My name is Raphael Marschall and I am a planetary physicist working as a post-doctoral researcher at the Laboratoire J.-L. Lagrange of the Observatoire de la Côte d’Azur in Nice (France). Previously I’ve worked at the Southwest Research Institute in Boulder (CO, USA), and the International Space Science Institute (ISSI) in Bern (Switzerland) after completing of my PhD at the University of Bern in the Planetary Imaging Group.

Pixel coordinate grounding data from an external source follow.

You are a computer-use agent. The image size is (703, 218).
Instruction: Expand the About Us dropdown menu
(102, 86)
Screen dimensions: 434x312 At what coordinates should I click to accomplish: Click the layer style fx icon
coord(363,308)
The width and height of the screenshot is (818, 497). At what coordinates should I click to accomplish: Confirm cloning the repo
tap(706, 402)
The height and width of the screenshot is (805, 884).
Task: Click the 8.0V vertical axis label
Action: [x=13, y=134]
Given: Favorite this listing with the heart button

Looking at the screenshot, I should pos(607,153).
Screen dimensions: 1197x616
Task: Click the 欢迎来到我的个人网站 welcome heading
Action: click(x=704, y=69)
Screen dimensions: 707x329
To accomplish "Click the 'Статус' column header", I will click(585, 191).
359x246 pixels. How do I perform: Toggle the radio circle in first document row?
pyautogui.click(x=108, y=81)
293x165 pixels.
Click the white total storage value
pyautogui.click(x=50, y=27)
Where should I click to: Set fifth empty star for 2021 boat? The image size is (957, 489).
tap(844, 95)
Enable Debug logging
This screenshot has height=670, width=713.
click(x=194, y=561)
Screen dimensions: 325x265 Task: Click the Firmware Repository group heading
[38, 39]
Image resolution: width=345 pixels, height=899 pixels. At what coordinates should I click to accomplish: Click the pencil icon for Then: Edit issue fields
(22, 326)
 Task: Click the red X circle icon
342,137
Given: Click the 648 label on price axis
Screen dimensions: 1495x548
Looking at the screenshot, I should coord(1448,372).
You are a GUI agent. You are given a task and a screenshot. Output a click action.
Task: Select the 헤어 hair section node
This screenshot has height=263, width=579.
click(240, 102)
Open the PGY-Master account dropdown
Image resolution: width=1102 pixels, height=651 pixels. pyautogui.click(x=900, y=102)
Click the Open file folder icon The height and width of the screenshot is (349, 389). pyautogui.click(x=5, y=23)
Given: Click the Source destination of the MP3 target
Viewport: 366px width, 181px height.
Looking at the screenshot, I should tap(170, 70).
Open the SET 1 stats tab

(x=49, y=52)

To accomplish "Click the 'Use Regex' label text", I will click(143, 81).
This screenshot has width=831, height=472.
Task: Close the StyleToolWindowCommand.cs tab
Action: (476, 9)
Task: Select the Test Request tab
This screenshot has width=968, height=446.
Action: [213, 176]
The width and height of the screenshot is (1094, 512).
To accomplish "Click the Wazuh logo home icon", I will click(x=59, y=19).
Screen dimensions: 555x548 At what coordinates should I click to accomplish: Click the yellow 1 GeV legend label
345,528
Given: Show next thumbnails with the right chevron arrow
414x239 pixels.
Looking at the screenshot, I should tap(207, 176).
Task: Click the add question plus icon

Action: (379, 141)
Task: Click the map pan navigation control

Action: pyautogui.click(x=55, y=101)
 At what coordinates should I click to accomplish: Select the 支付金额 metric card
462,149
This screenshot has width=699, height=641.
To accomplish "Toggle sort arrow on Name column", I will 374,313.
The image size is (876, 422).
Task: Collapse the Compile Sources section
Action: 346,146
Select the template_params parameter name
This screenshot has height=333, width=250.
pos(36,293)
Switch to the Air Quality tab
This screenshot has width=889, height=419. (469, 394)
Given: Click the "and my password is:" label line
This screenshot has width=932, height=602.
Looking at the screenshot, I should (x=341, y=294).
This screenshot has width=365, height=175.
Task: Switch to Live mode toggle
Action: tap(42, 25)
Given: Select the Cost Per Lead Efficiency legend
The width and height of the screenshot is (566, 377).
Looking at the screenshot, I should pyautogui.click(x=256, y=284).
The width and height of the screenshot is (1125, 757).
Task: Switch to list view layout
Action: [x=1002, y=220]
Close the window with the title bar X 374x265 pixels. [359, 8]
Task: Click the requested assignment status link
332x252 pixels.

My primary scientific interest is in small bodies of our Solar System. I study and analyse data acquired by interplanetary spacecraft. In particular, I’ve used data sets collected by the European Space Agency’s (ESA) spacecraft Rosetta to comet 67P/Churyumov-Gerasimenko, and NASA’s Lucy mission to the Trojan asteroids of Jupiter to understand the evolution of small bodies. Recently, I’ve also focused on understanding how planetesimals form in the early protoplanetary disk.
How did our Solar System form and evolve? What properties did the protoplanetary disk of the Solar System have? Did any of the first solid bodies in the Solar System survive to this day?
These questions lie at the heart of planetary science and form my research interests. Here you will find more information about my research and a list of peer reviewed papers.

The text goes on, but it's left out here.